*** Block opens ***
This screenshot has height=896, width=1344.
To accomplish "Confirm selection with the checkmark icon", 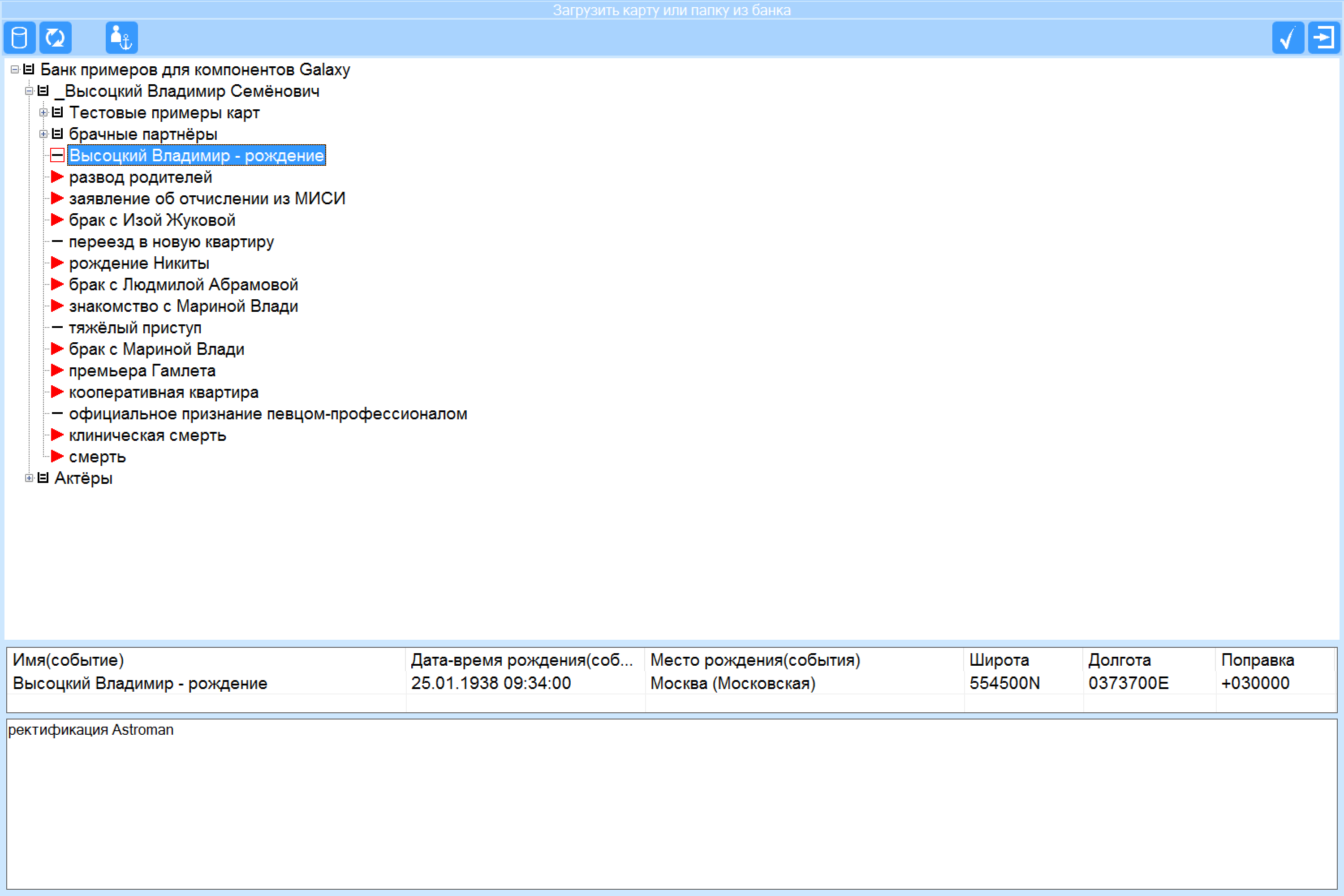I will coord(1288,38).
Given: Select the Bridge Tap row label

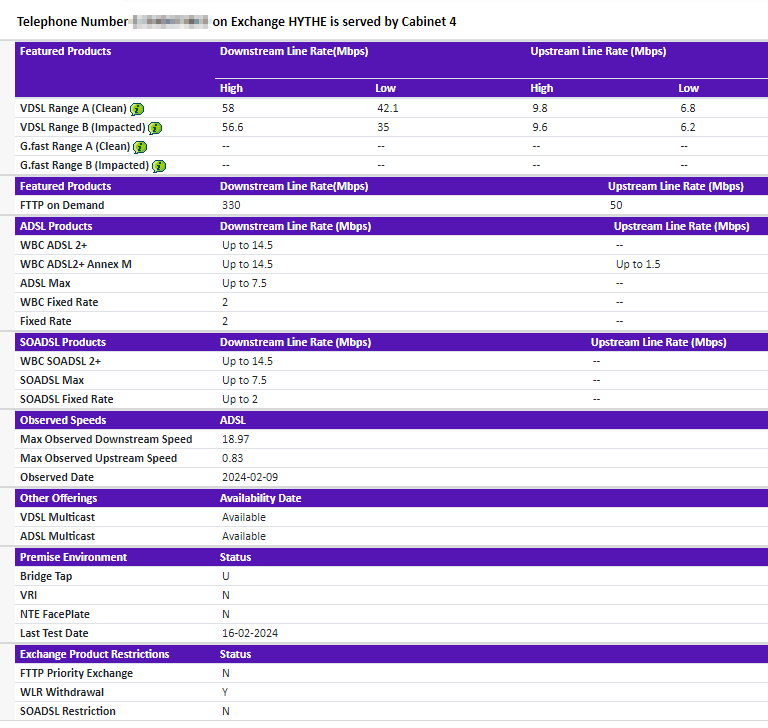Looking at the screenshot, I should 46,576.
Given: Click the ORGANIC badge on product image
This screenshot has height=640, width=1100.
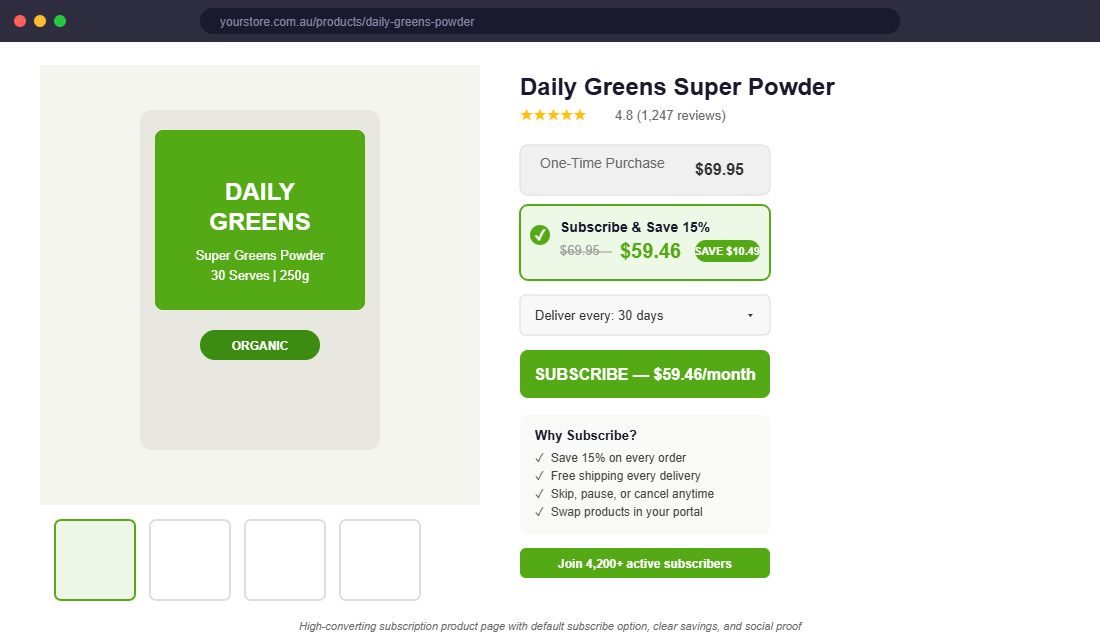Looking at the screenshot, I should 260,344.
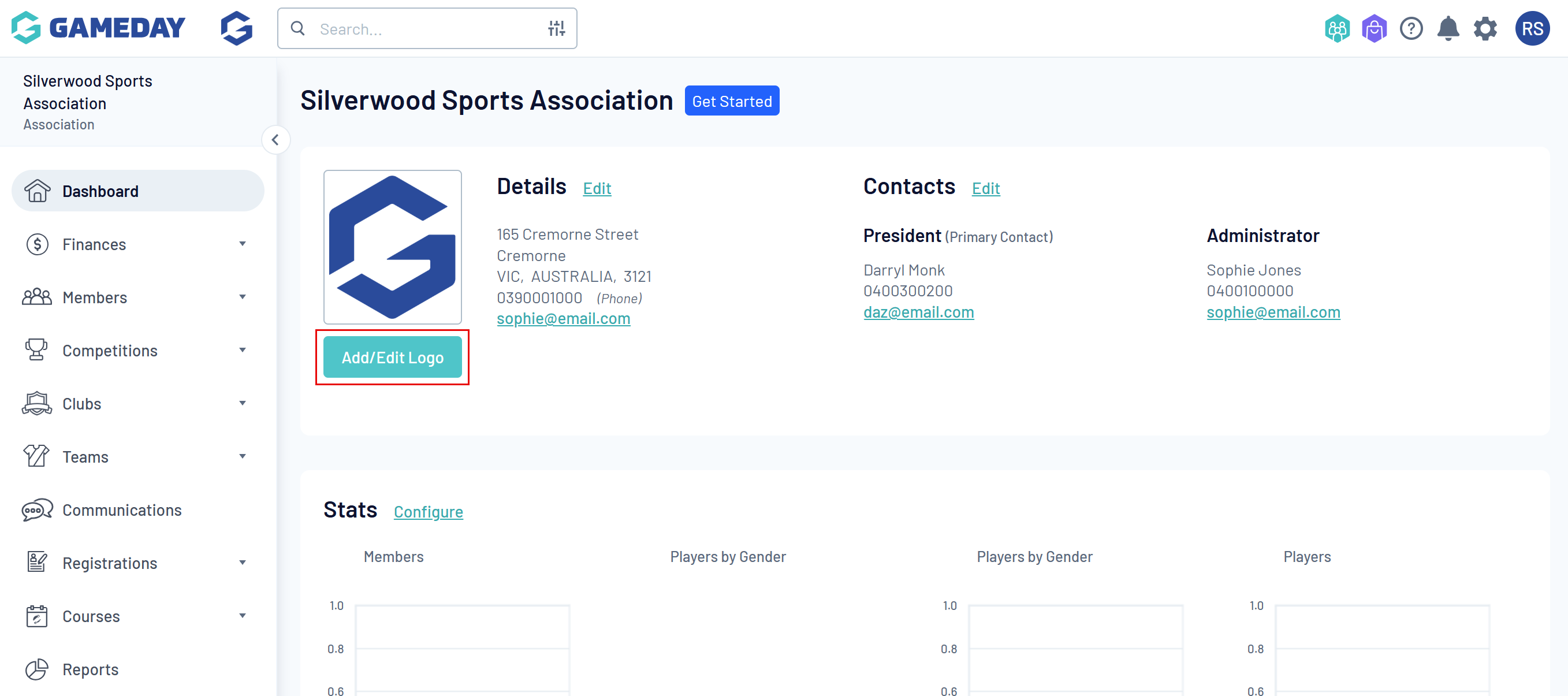Open search filter options icon

click(x=556, y=29)
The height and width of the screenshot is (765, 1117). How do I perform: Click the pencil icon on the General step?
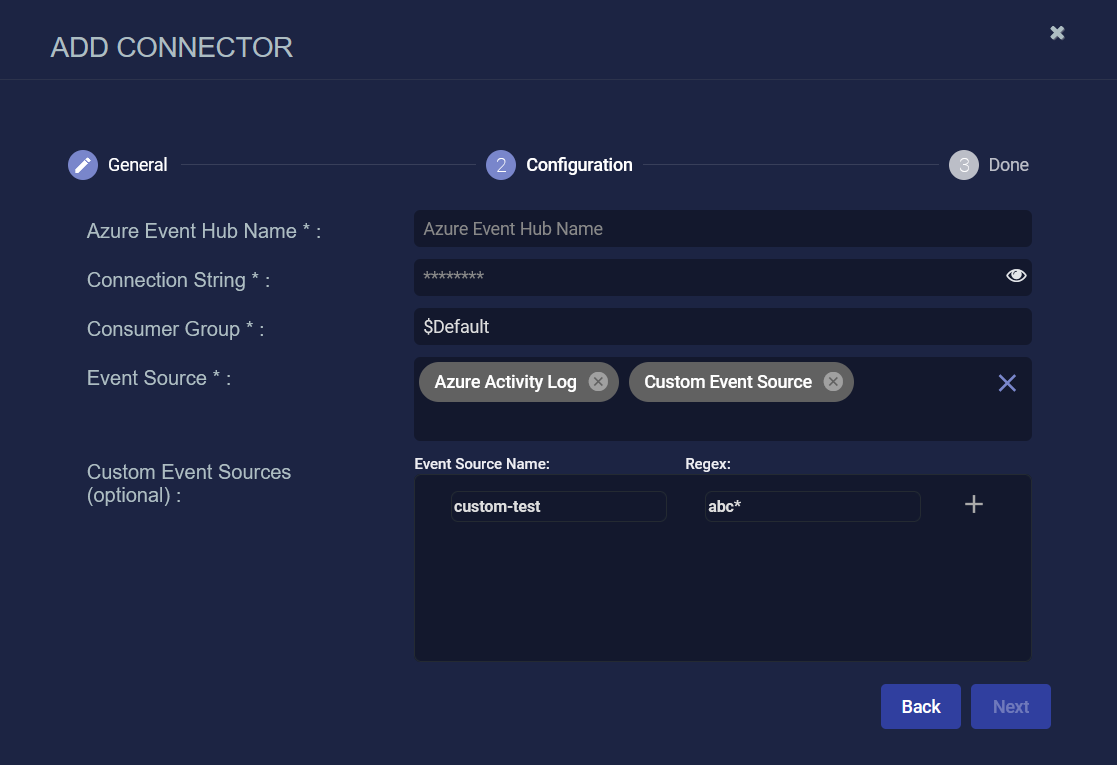[83, 165]
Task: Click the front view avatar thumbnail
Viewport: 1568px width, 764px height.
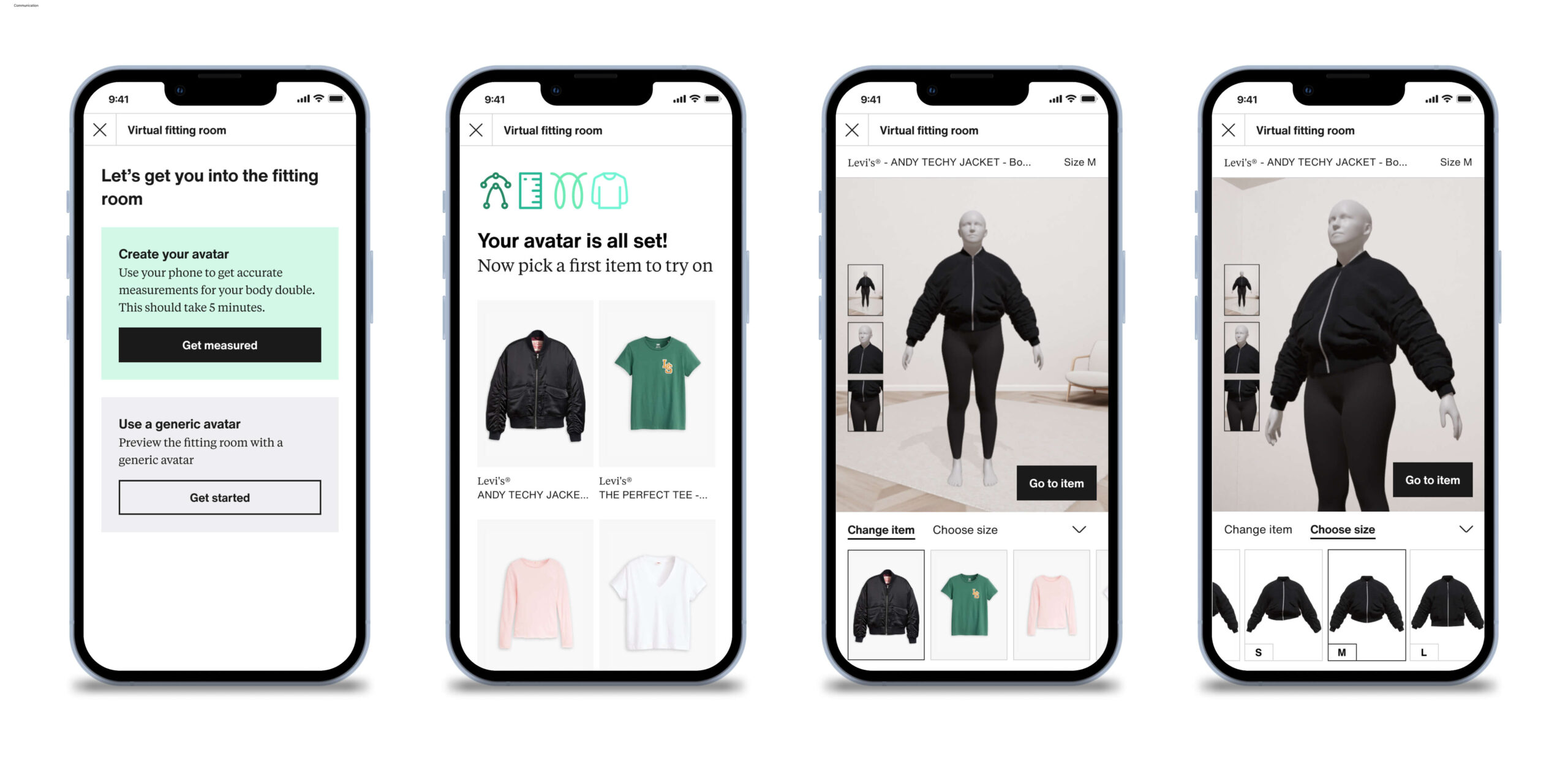Action: coord(865,289)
*** Block closes ***
• Task details
In the listing above, find the line containing "This screenshot has height=640, width=1100." and the line containing "Task: Click the front view avatar thumbnail". Reproduce those lines and all between them exactly, with no pictures and nothing more.

• Worked solution
This screenshot has height=640, width=1100.
Looking at the screenshot, I should 260,344.
Open search filter options icon

click(x=556, y=29)
The height and width of the screenshot is (765, 1117). How do I perform: Click the pencil icon on the General step?
[83, 165]
Task: Click the front view avatar thumbnail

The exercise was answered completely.